Если идея великой традиции осталась на обочине исторической науки, что произошло с возрожденной Фрейдом идеей Августина, согласно которой цивилизация нужна для обуздания животного начала в человеке? Примеры из поведения первобытных людей, приводившиеся самим Фрейдом в подтверждение теоретических построений, оказались палкой о двух концах — впечатляющими поначалу, но ненадежными в свете серьезного научного разбирательства. Такое разбирательство показало, что по большей части фрейдовская выборочная антропология вела к ложным обобщениям. Акцент на бессознательном имел плачевные результаты не в силу ложности самого понятия, а в силу того, что Фрейд использовал идею для объяснения всех без исключения аспектов человеческой жизни. К тому же, несмотря на популярность, которой психоанализ стал пользоваться среди подверженного легким невротическим расстройствам или даже вполне здорового, но неизменно обеспеченного слоя населения, неспособность психоанализа излечить серьезные психические заболевания неминуемо подточила доверие к теориям его автора.

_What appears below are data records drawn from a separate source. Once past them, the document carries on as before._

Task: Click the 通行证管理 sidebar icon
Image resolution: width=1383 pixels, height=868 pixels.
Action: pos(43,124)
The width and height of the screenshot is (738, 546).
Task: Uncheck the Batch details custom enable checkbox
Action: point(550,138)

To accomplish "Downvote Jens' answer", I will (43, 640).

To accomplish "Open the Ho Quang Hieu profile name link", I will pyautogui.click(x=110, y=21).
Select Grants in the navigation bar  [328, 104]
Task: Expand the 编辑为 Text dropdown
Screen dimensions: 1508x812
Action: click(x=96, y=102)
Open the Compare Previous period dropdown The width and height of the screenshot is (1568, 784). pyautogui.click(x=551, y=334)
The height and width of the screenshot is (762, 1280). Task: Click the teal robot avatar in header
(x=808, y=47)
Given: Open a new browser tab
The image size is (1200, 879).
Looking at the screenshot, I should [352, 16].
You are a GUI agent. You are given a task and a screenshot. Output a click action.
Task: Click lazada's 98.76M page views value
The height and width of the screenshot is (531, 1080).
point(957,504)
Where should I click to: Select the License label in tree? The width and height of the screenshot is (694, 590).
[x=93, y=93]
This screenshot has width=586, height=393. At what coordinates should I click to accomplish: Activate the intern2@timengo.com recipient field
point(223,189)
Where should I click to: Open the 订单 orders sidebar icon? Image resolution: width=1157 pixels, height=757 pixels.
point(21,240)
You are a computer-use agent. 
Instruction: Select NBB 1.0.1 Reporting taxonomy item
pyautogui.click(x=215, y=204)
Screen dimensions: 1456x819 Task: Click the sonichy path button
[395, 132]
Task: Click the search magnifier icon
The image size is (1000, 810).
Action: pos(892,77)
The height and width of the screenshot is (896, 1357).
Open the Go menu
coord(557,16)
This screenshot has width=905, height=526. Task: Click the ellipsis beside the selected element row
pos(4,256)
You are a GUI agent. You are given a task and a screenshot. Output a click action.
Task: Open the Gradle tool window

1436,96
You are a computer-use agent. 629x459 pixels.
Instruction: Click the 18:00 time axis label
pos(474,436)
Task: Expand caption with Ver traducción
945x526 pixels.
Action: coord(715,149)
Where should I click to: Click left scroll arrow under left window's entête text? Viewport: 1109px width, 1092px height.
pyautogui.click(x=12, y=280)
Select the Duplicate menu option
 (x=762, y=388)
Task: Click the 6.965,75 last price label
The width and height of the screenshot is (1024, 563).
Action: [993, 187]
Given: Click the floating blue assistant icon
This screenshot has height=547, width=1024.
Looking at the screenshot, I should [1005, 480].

Тем не менее, если мы перестали верить фрейдовской концепции цивилизации, как объяснить всю жестокость войнXX столетия и чем заменить столь удачную на первый взгляд гипотезу, которую можно найти у основателя психоанализа? После зверств Первой мировой эта гипотеза и впрямь могла казаться правдоподобной европейцам, однако в последнее время историки выработали иной подход к человеческому аспекту ведения военных действий. Так, согласно Джону Кигану, в период между разгромом Наполеона в 1815 году и началом Первой мировой в 1914 году Европа успела превратиться в огромный военный лагерь. Несмотря на отсутствие видимых геополитических причин — в 1815 году Европа находилась в начале долгого периода относительного мира и спокойствия, — по прошествии столетия, «на пороге Первой мировой почти каждый дееспособный европейский мужчина призывного возраста имел среди своих личных бумаг солдатское удостоверение, в котором сообщалось, куда и в какой срок он должен явиться в случае всеобщей мобилизации… В начале июля 1914 года в Европе стояло под ружьем порядка четырех миллионов человек; к концу августа их число увеличилось до двадцати миллионов, и многие десятки тысяч уже погибли».
Культура милитаризма, существовавшая параллельно гражданскому обществу, играла в этот период как никогда важную роль — в политике война стала автоматической реакцией на любые осложнения. После того как великие державы начали боевые действия в 1914 году, наличие в распоряжении их правительств многомиллионного резерва мужского населения, а также новейших видов артиллерии и стрелкового оружия, появившихся благодаря качественному скачку сталелитейного производства, сделало массовые боевые потери неизбежными. Кроме того, Киган демонстрирует, что идеал славной битвы, образ благородной смерти на поле брани, желание уничтожить противника суть элементы характерно западного представления о том. что такое вооруженное противостояние — смертоубийственный конфликт подобных масштабов просто не мог возникнуть в других культурах. С точки зрения историка мировые войны были не обращением европейских народов в состояние варварства — а порождением менталитета, сознательно культивируемого на протяжении всего предшествующего столетия.
Подобный новый взгляд на историю отражает изменение наших представлений о мире. Однако во всех своих вариантах он не отвечает на вопрос о смысле цивилизации. Мало того, он делает ответ еще более трудным. Новое мировосприятие принесло с собой новые неразрешимые проблемы. Например, мы постепенно пришли к убеждению, что у так называемых примитивных обществ есть полное право продолжать вести свой образ жизни, право, ограждающее их от нашего вмешательства. Чем в этом случае предстает цивилизация, которая занималась и продолжает заниматься регулярным уничтожением таких обществ, столь же рутинно изобретая этому моральные, религиозные и исторические оправдания? Если наша история есть неотъемлемая часть цивилизации и если последняя является выражением наших непреходящих ценностей, то что, в случае конфликта истории и ценностей, мы имеем в остатке?